Huet, à l'hôtel d'Aligre, tient ses prix bien plus élevés
: prend pour le logement de 3 à 15 livres par mois. Il est probable
que cette dernière maison garnie occupait les derrières de l'ancien
hôtel Schomberg-d'Aligre, dont les deux cours figurent à merveille
dans le plan de Paris de 1714.
Le Restaurant Duru :
Un traiteur d'un autre genre a fait concurrence à Huet,
en transférant, dans l'autre cour, c'est-à-dire du côté de
la rue Saint-Honoré, le premier établissement qui se soit
qualifié restaurant.
Un Duru tenait alors l'auberge de la Providence au faubourg du Roule ;
la rue Bailleul n'a vu s'ouvrir que vers l'année 1780, à l'encoignure
de la rue des Poulies (aujourd'hui du Louvre), l'établissement qu'on
nomme encore le restaurant Duru. Mais ne trouvez-vous pas par trop gourmand
le devancier des traiteurs précités qui avait pris un Louis
d'or pour enseigne ?
Académie de la Danse :
En ce temps-là le chancelier Étienne
d'Aligre, prédécesseur du chancelier Séguier, sortait
de chez lui et y rentrait par les deux portes qui répondent rue Bailleul
aux n°s 8 et 10, et son hôtel n'était encore une cour que
grâce aux séances du grand-conseil du roi qui s'y tenaient (voir
la notice de la cour d'Aligre). Des réunions académiques avaient également
lieu tous les jeudis dans cette rue, derrière l'hôtel d'Aligre,
chez Beauchamps, maître des ballets du roi et chancelier de l'Académie
royale de la danse. Le Livre commode d'Abraham du Pradel (1691) nous apprend
que cette Académie au petit pied « tenait
naguères ses
assemblées aux Tuileries, dans l'antichambre de Monseigneur. » Les
membres n'étaient d'abord qu'au nombre de treize ; qui devait son augmentation à l'agrégation
de ceux qui avaient eu l'honneur de danser dans les ballets de Sa Majesté.

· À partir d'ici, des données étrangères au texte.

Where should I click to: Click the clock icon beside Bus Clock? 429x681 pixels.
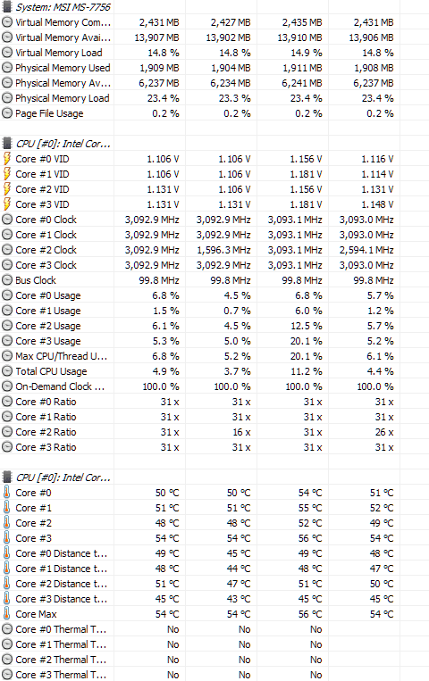[x=7, y=280]
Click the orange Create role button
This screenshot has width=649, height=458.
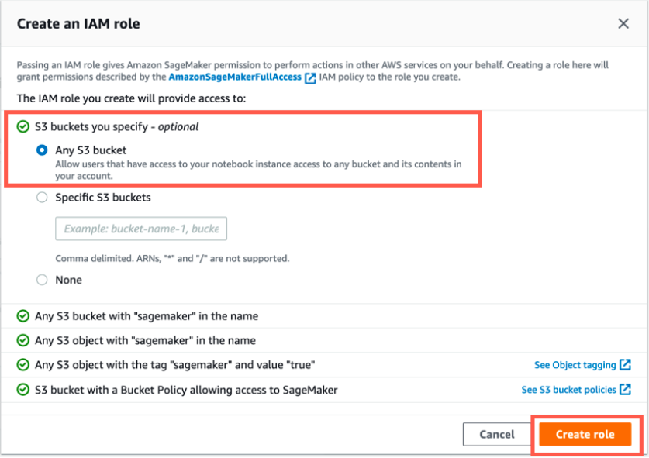click(x=585, y=435)
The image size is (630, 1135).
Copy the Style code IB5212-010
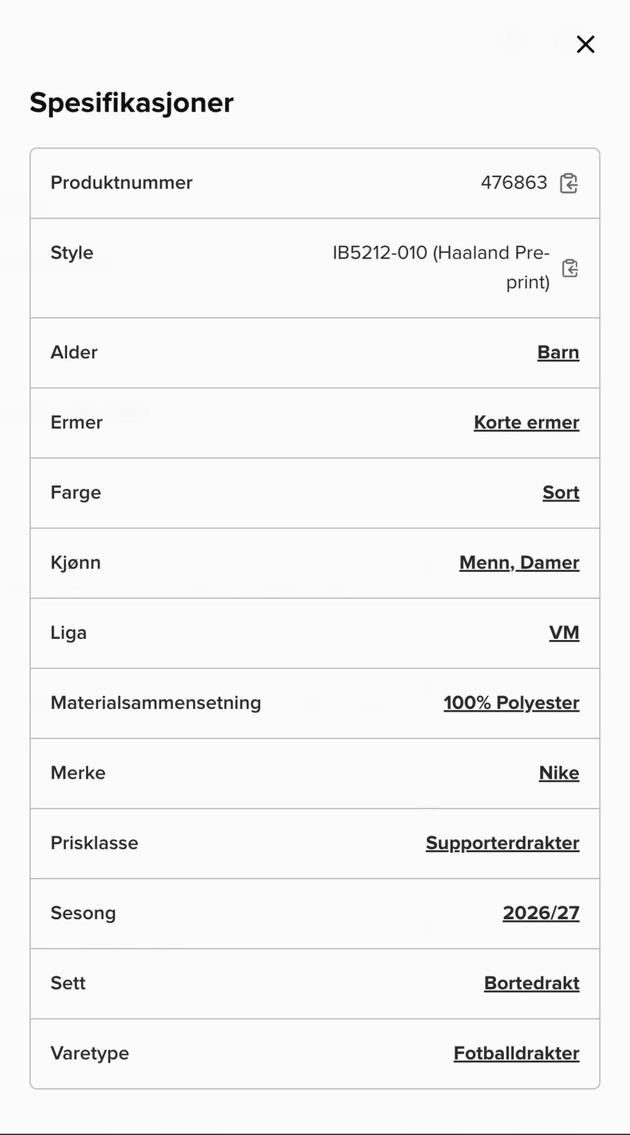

Des personnes de considération assistaient aux exercices gratuits de
la compagnie. Le droit de réception à payer était modique
; les maîtres recevaient deux jetons d'argent les jours d'exercice et
le premier jeudi de chaque mois, jour de l'assemblée générale,
ainsi que le premier mai, ce qui nous porte à croire que le patron était
saint Philippe. Plusieurs des maisons de la rue Bailleul avaient, alors pour
propriétaire le marquis de Blainville.
La Saint-Barthélemy :
Du vivant de Catherine de Médicis, un duc
appartenant au parti protestant demeurait au n° 6, dont une balustrade
d'escalier rappelle un peu la splendeur disparue. Des seigneurs qu'il avait
pour coreligionnaires, et qui étaient venus de loin pour assister au
mariage du roi de Navarre avec Marguerite de Valois, échappèrent à des
poursuites, pendant la nuit de la Saint-Barthélemy, en ne faisant que
passer par ce logis, pour gagner une auberge de la rue de l'Arbre-Sec.
Maison à deux Visages :
Les d'Aligre avaient acheté le n 5, qu'une
de leurs parentes habitait il y a quelques lustres. Le 7 a deux visages, un
qui rit à belles dents sur la nouvelle rue de Rivoli, et un autre qui
se renfrogne en regrettant lui aussi, son éclat d'autrefois, du côté de
la rue où nous sommes.
Le Boulanger :
Au 12 est exploité un fonds de boulanger,
depuis l'année de la fête de la Fédération, dans
un immeuble qui, à coup sûr, a vu passer le roi des Halles et
le cardinal de Retz au temps de la Fronde.